(Gezeigter Forenauszug):
+---+

Das sei dir ja auch gegönnt.


----------



## HisN (5. Oktober 2021)

Threshold schrieb:


> ich kann mich an jeden einzelen dieser Tage erinnern und mir wird dabei immer warm um Herz.


************, bei mir macht sich Demenz breit. Ich kann mich weder an jeden einzelnen Tag im Leben meiner Kinder, noch in meinem Leben erinnern


----------



## RyzA (5. Oktober 2021)

HisN schrieb:


> ************, bei mir macht sich Demenz breit. Ich kann mich weder an jeden einzelnen Tag im Leben meiner Kinder, noch in meinem Leben erinnern


Ich glaube damit hat Threshold übertrieben.  An jeden einzelnen Tag kann man sich nicht erinnern. Eher an besondere Momente und Schlüsselerlebnisse.


----------



## Threshold (5. Oktober 2021)

RyzA schrieb:


> Ich glaube damit hat Threshold übertrieben.  An jeden einzelnen Tag kann man sich nicht erinnern. Eher an besondere Momente und Schlüsselerlebnisse.


Der wichtigste Schlüsselmoment ist der, wenn die Kinder ausziehen und endlich Ruhe einkehrt.


----------



## Eyren (5. Oktober 2021)

Irgendwie haben wir elegant die Kurve von "Wer ist Single" zu "Elternglück" bekommen.

Ich hab übrigens eine Katze die ich Baby nenne und die jeden Abend am Fußende vom Bett schläft.

Zählt das auch?

+---+

(Bereitgestellte Angaben):
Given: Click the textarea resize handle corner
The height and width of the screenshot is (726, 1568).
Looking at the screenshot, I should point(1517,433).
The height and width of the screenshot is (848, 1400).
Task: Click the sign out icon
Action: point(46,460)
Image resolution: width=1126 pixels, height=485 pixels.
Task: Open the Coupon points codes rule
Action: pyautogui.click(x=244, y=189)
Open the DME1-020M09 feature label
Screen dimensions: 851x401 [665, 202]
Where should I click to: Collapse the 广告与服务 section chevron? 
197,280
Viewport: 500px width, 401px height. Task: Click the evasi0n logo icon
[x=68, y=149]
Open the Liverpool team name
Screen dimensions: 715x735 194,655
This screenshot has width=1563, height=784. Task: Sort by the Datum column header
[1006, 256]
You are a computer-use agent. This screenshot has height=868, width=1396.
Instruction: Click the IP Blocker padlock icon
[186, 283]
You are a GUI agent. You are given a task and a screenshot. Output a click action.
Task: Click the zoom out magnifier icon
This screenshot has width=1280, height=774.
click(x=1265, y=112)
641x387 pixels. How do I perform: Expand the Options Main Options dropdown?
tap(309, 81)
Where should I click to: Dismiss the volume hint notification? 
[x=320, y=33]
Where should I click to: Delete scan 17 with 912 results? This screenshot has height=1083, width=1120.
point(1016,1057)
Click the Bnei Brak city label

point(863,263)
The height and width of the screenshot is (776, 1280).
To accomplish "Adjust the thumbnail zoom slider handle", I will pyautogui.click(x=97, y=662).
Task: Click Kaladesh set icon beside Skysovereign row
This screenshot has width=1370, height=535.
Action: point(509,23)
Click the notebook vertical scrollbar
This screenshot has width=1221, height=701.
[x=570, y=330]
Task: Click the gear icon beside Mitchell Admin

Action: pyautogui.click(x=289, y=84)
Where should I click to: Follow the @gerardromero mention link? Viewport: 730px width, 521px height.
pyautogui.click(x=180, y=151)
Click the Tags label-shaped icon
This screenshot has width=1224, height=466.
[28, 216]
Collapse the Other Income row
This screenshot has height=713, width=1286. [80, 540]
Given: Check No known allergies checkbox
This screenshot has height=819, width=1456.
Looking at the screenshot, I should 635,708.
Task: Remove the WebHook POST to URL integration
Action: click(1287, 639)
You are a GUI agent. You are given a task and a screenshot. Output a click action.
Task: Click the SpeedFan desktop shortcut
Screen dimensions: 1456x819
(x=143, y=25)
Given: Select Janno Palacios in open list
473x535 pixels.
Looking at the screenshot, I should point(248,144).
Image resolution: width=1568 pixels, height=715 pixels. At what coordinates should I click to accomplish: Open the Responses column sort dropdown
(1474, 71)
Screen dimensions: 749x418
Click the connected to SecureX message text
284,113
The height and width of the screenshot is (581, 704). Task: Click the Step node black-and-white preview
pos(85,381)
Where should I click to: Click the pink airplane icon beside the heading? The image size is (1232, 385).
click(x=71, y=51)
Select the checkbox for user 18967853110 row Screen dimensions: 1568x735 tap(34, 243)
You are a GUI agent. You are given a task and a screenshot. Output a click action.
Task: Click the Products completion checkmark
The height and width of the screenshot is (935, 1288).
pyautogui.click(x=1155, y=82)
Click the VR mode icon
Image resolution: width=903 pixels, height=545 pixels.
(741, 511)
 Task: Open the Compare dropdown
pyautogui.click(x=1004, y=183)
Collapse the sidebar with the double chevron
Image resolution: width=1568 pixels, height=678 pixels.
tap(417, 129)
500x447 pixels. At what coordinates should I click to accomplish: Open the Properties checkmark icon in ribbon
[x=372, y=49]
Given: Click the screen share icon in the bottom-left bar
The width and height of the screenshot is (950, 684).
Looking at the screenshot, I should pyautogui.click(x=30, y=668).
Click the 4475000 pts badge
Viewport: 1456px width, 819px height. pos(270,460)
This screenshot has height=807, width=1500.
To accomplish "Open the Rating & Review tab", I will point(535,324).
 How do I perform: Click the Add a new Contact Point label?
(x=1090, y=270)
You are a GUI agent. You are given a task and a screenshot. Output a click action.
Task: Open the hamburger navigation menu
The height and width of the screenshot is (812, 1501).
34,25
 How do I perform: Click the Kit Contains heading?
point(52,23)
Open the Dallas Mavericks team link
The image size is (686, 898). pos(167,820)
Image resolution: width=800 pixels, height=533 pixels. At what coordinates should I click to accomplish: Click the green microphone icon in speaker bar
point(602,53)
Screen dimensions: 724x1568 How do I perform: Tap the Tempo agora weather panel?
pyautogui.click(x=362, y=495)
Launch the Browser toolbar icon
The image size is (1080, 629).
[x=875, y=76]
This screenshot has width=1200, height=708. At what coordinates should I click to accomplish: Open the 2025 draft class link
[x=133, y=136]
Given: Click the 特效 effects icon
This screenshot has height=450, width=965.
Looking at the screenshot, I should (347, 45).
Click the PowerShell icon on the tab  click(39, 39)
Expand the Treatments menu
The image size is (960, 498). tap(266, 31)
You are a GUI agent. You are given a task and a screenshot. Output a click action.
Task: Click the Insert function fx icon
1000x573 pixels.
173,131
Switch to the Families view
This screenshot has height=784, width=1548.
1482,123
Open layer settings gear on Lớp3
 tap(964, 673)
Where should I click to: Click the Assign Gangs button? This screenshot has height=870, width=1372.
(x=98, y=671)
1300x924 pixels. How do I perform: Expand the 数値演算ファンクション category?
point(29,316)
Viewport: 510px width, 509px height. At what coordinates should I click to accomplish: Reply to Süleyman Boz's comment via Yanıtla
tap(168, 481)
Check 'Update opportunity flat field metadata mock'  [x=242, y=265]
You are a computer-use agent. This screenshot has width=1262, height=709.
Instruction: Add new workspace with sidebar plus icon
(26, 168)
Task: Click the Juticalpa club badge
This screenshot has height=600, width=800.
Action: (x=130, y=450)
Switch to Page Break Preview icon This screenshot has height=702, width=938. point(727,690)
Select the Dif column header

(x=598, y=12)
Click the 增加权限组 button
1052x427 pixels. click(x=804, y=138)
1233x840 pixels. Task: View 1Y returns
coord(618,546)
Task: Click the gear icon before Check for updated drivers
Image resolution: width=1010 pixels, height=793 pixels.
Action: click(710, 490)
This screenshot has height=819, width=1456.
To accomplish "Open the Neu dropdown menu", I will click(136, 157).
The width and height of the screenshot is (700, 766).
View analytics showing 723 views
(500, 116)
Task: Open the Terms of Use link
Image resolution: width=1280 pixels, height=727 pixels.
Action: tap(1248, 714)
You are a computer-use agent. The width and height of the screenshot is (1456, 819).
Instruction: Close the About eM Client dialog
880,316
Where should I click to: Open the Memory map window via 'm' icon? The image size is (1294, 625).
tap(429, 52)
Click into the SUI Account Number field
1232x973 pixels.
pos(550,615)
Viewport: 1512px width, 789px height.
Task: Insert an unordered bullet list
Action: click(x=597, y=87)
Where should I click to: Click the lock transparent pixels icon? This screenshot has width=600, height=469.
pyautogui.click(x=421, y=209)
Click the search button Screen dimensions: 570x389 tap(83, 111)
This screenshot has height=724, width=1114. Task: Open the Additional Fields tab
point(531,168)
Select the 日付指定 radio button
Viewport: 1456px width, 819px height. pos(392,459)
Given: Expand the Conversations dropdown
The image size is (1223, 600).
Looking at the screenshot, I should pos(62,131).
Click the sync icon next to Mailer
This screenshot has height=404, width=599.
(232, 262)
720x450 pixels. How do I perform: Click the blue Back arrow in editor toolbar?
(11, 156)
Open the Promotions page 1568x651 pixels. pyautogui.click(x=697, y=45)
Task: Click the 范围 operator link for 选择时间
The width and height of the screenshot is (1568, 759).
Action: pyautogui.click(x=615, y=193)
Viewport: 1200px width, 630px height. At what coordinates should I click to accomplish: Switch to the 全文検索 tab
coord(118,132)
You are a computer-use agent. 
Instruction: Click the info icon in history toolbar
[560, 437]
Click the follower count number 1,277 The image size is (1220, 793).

+---+

(Die Aufgaben):
A. Übernimm aus dem Forenauszug wortgetreu den Abschnitt, der mit den Worten "Irgendwie haben wir" einsetzt und nach "vom Bett schläft." aufhört.
B. Welchen Namen gibt Eyren im Forenauszug der Katze?
C. Führe den Forenauszug über Kinder und Erinnerungen bitte im Anschluss an seinen letzten Satz weiter.

(Antworten der Reihe):
A.
Irgendwie haben wir elegant die Kurve von "Wer ist Single" zu "Elternglück" bekommen.

Ich hab übrigens eine Katze die ich Baby nenne und die jeden Abend am Fußende vom Bett schläft.

B. Eyren nennt die Katze Baby.

C.
----------



## Caduzzz (6. Oktober 2021)

Threshold schrieb:


> Der wichtigste Schlüsselmoment ist der, wenn die Kinder ausziehen und endlich Ruhe einkehrt.


Abrechnung gemacht?


Spoiler







__ Youtube
				- Eingebundener Inhalt
			


__
youtube.com/watch/?v=dho1YF-52xE

				
				An dieser Stelle findest du externe Inhalte von Youtube. Zum Schutz deiner persönlichen Daten werden externe Einbindungen erst angezeigt, wenn du dies durch Klick auf "Alle externen Inhalte laden" bestätigst:
			

Alle externen Inhalte laden

Ich bin damit einverstanden, dass mir externe Inhalte angezeigt werden. Damit werden personenbezogene Daten an Drittplattformen übermittelt. Für mehr Informationen besuche die Datenschutz-Seite.


----------



## Körschgen (6. Oktober 2021)

Threshold schrieb:


> Der wichtigste Schlüsselmoment ist der, wenn die Kinder ausziehen und endlich Ruhe einkehrt.




Schon irgendwie erstaunlich,dass immer so etwas folgt oder?

Nicht falsch verstehen, ich bin sehr Kinderlieb, ich gebe mir in dieser Gesellschaft aber diesen Stress nicht.

Also durchaus überaus erfreulich, dass du so viel Spaß am Schlafmangel hattest, in dem Moment wo mir aber erzählt wird, es sei egoistisch sich das nicht anzutuen, kann ich nur lachen und mit dem gesparten Geld ins 5 Sterne Spa Hotel fahren...


----------



## Threshold (6. Oktober 2021)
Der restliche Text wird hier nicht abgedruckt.